## WHAT THE TASK REQUIRES:
Please set down exactly the lines from the one containing "Select the Hochformat" through the last line of the records below, both included, with no pictures.

Collected data entries
******************************
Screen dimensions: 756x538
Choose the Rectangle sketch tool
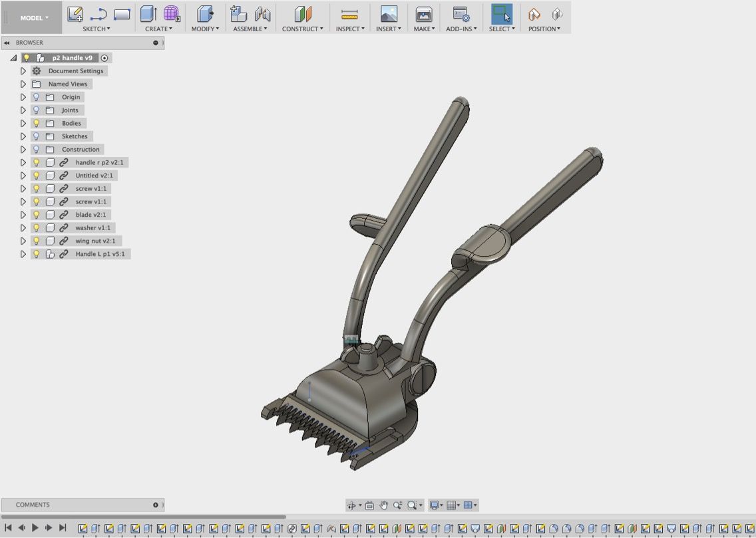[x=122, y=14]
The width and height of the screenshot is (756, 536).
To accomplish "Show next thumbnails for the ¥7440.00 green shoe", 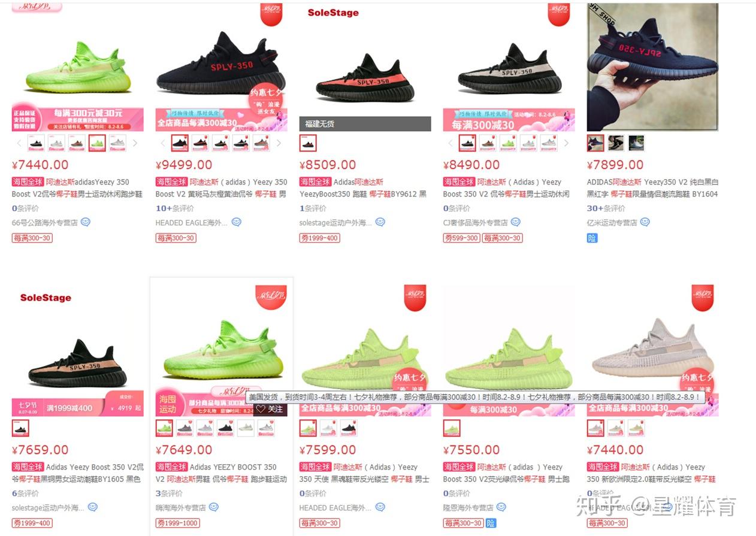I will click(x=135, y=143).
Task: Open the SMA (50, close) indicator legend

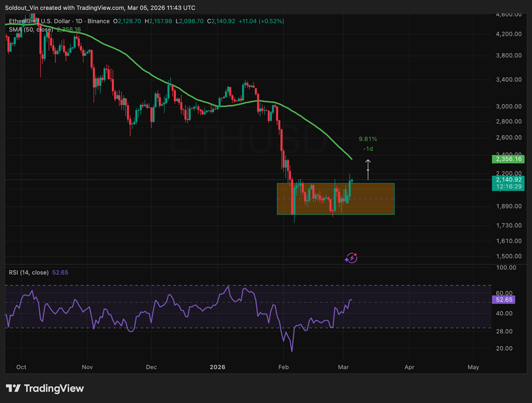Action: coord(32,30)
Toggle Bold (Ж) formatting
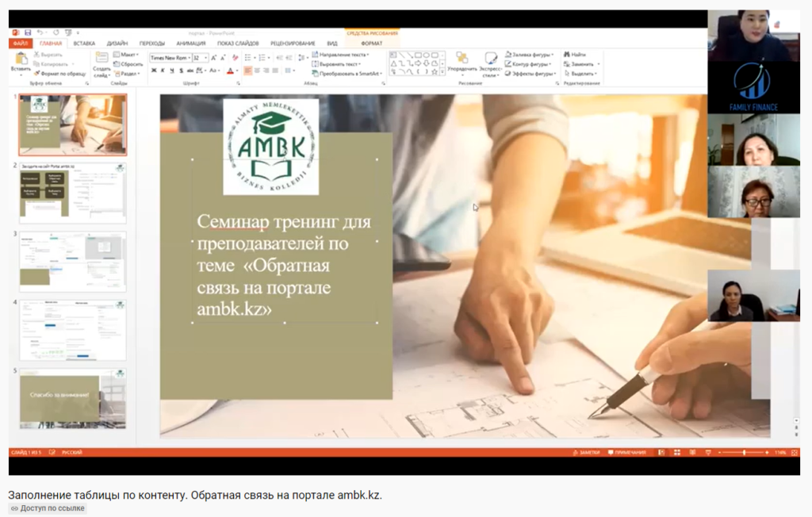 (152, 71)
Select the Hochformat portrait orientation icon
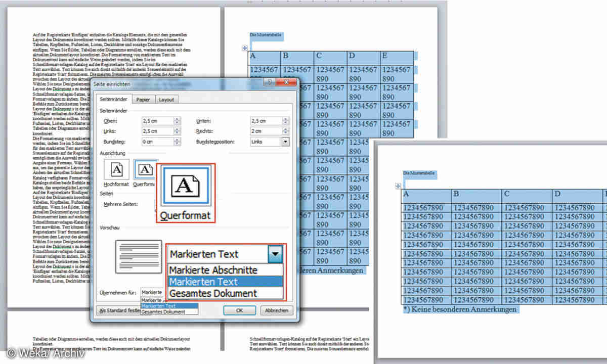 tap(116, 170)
******************************
## REPLY:
Select the Hochformat portrait orientation icon
 tap(116, 170)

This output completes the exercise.